**DATA SECTION**

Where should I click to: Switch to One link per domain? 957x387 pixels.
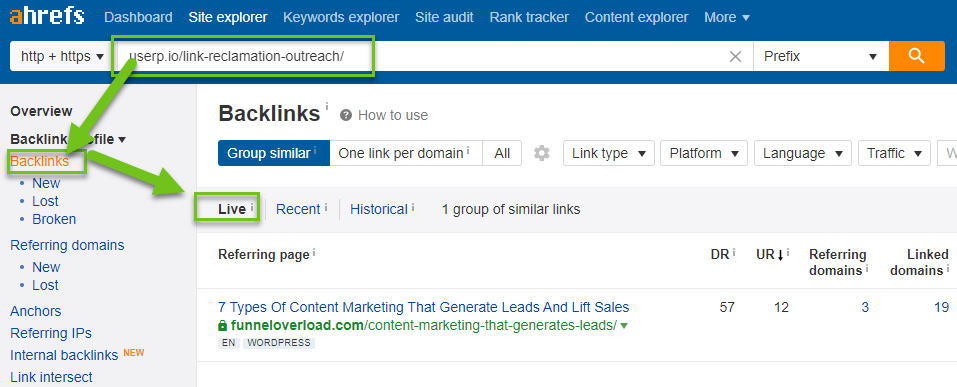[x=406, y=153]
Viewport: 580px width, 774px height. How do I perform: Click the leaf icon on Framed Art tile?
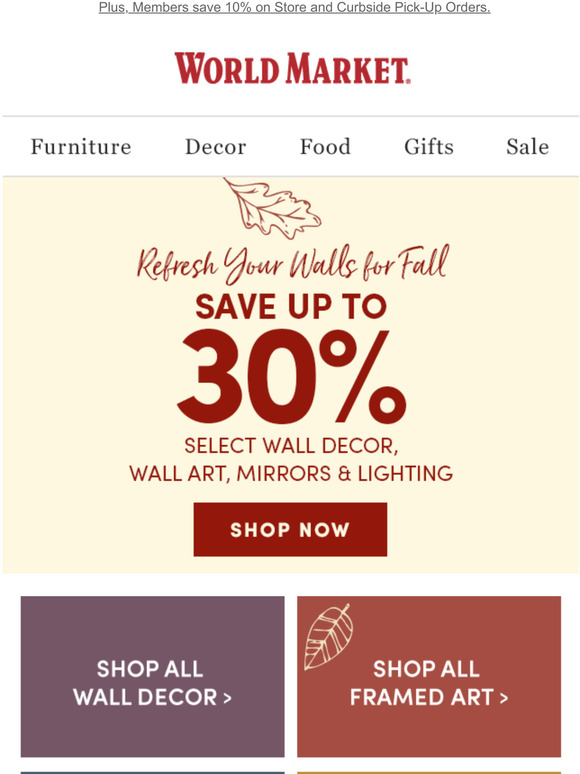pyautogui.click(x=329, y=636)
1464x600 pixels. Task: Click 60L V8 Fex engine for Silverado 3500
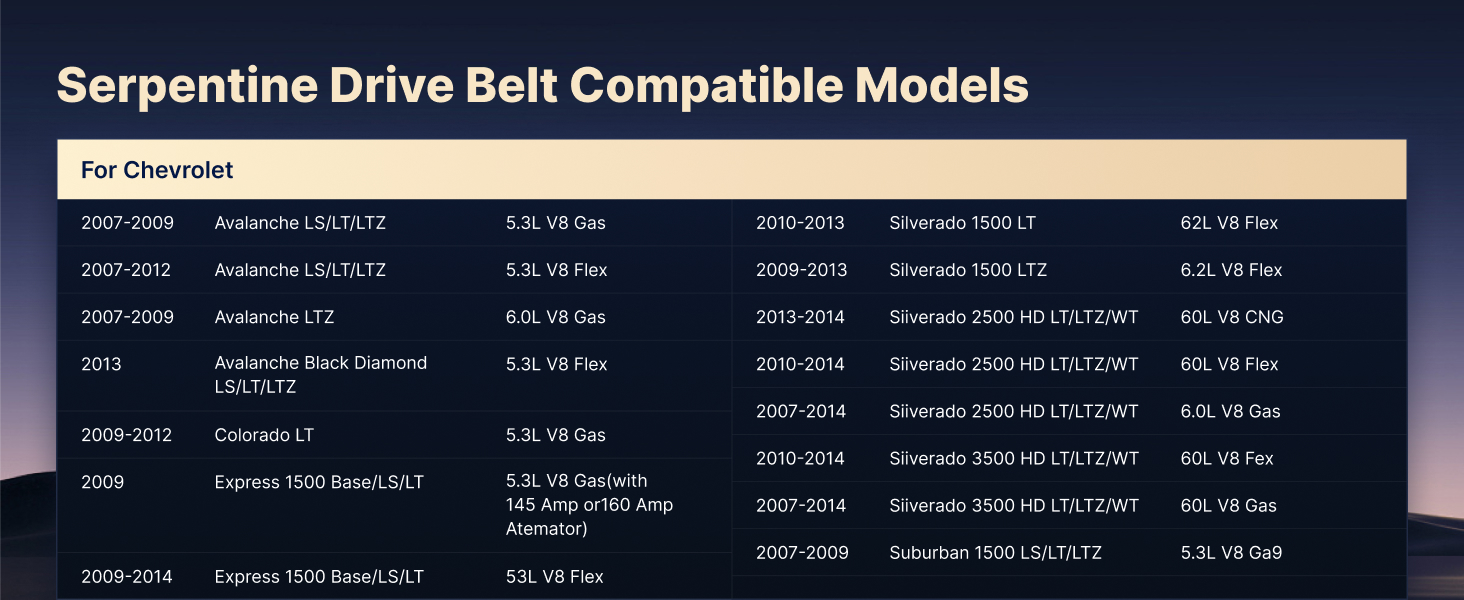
* * *
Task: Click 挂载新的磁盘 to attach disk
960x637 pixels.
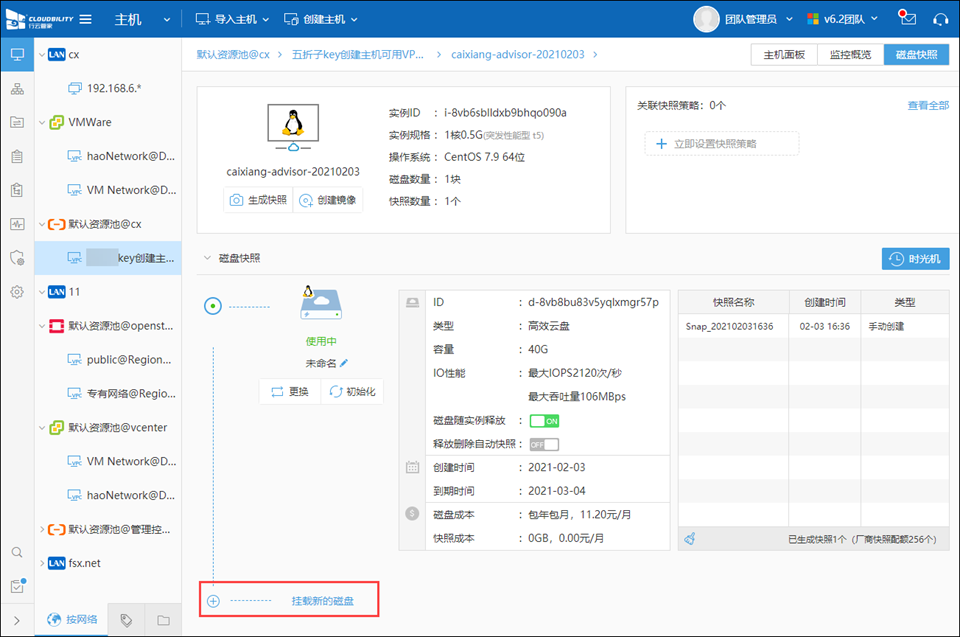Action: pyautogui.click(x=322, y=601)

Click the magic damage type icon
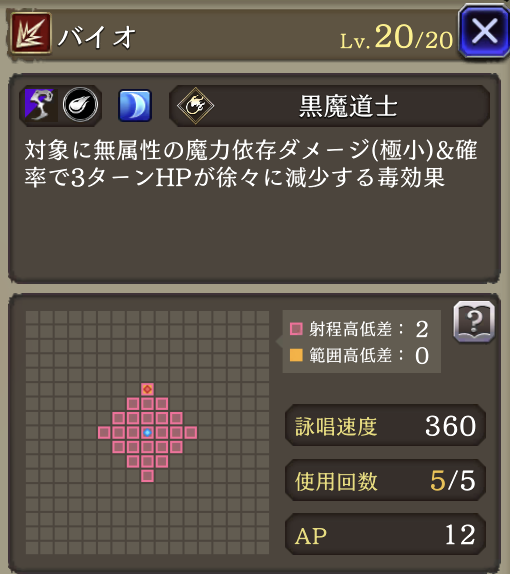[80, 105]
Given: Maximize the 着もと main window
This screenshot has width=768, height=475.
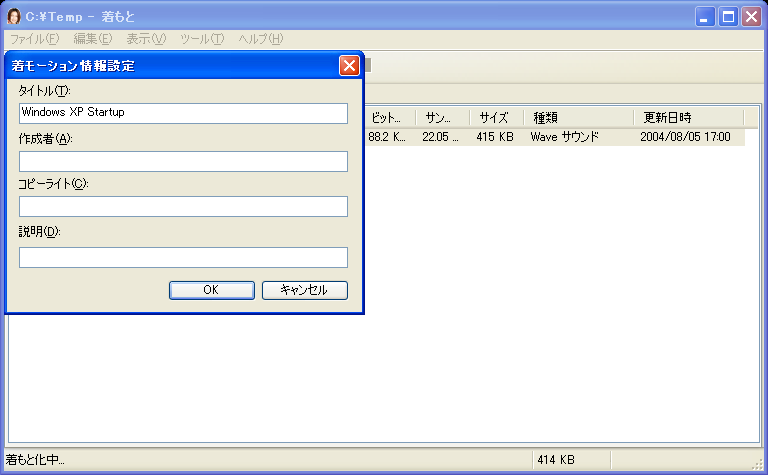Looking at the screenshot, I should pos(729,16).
--
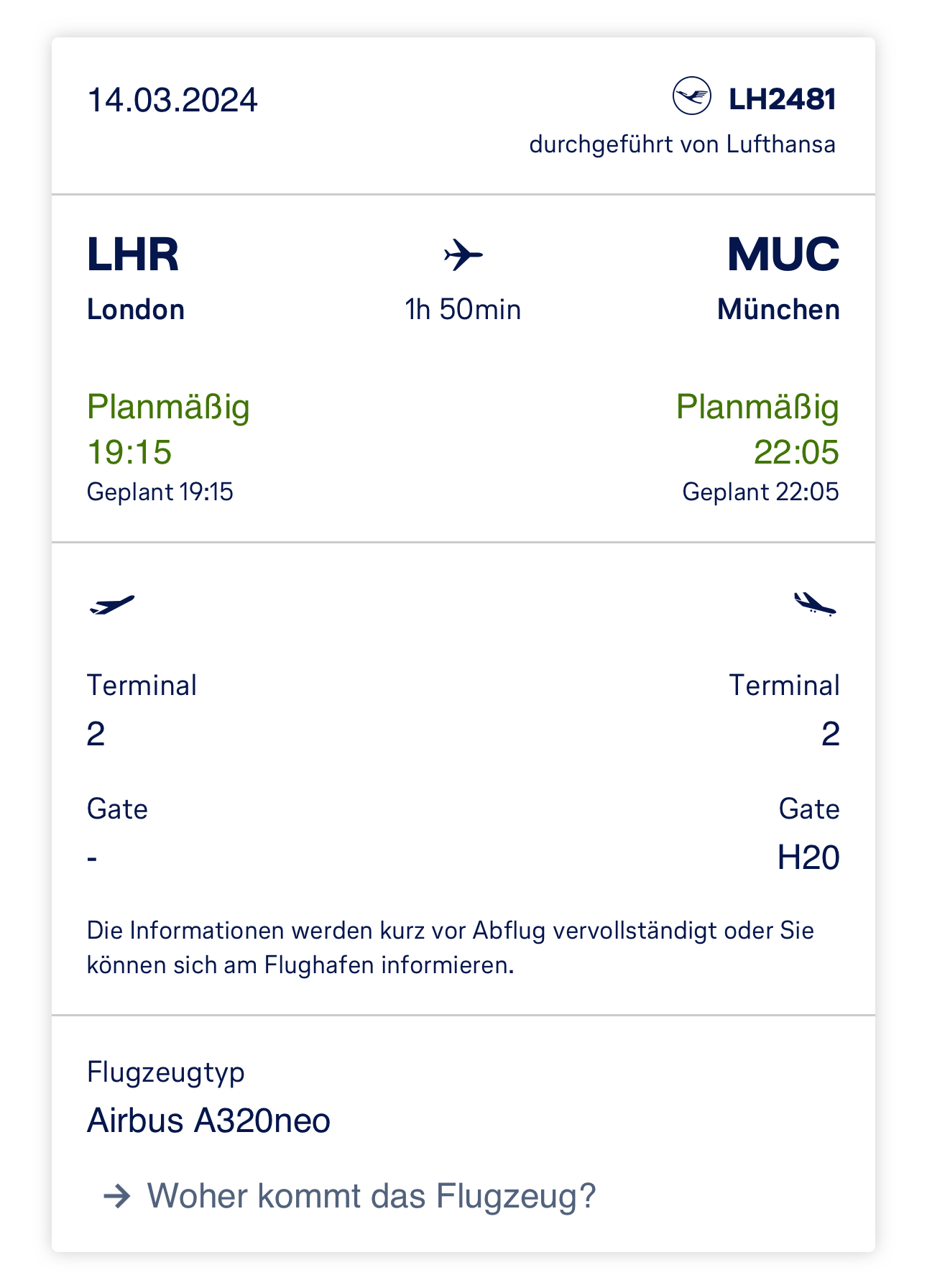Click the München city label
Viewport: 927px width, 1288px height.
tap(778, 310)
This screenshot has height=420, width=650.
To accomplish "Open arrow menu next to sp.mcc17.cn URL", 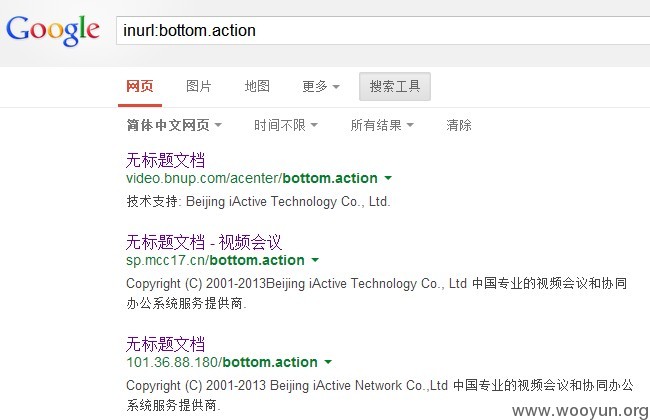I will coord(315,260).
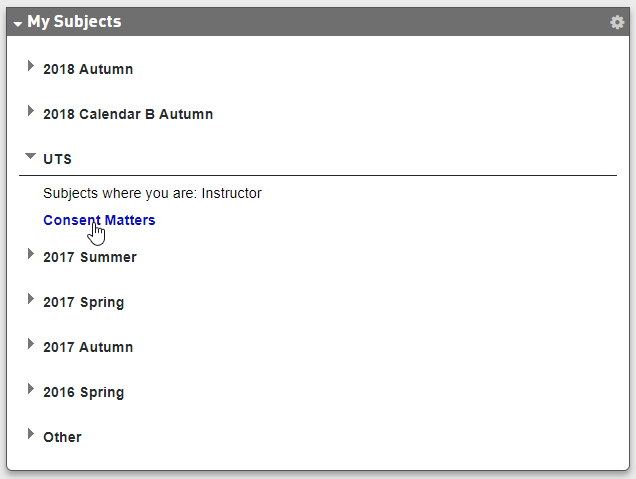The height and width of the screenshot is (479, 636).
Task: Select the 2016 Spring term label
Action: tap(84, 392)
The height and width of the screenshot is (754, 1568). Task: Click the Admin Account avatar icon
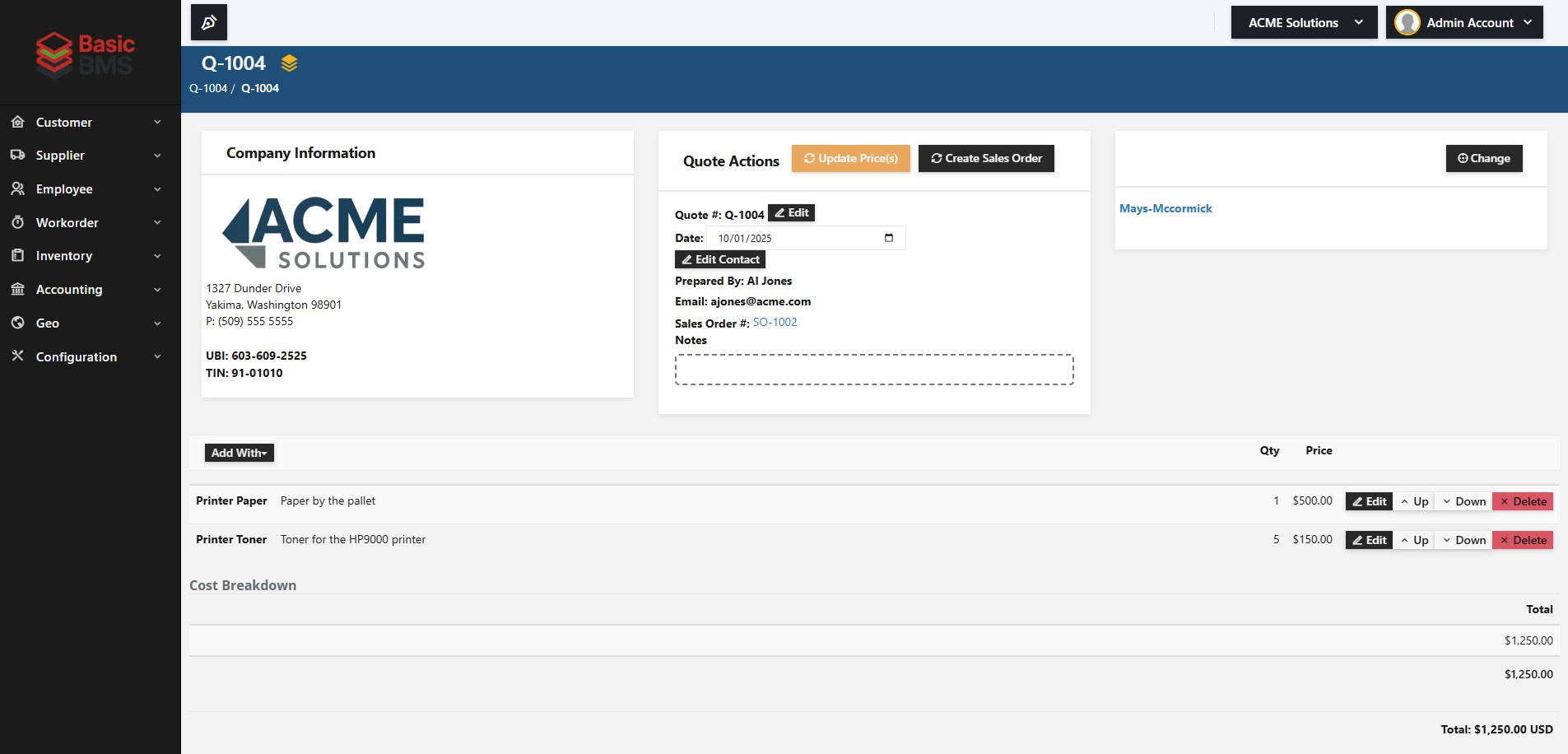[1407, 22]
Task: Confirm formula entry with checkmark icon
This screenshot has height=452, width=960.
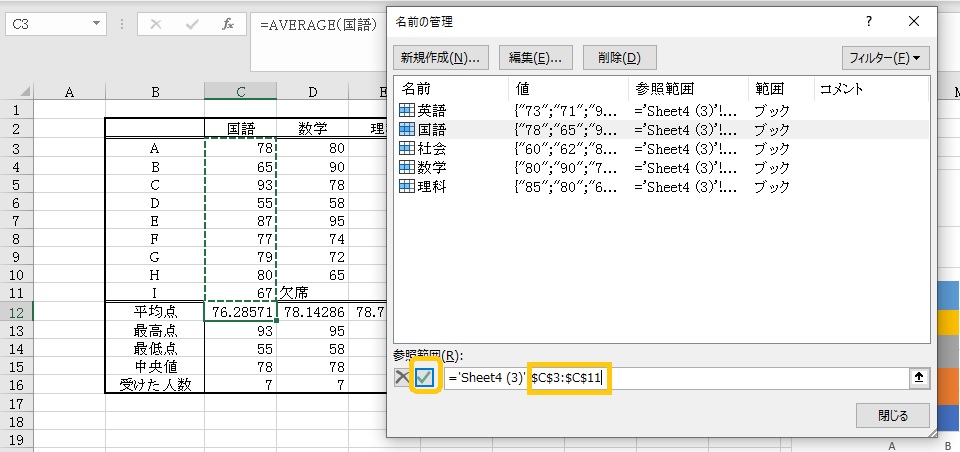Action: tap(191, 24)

**TASK DIRECTIONS**
Copy only these lines from the records above, exactly: the one with "Viewport: 580px width, 774px", the one with "1464x600 pixels. Task: Click", and those between. Skip the pictures.

**TASK RESPONSE**
Viewport: 580px width, 774px height. How do I perform: Click the leaf icon on Framed Art tile?
pyautogui.click(x=329, y=636)
1464x600 pixels. Task: Click 60L V8 Fex engine for Silverado 3500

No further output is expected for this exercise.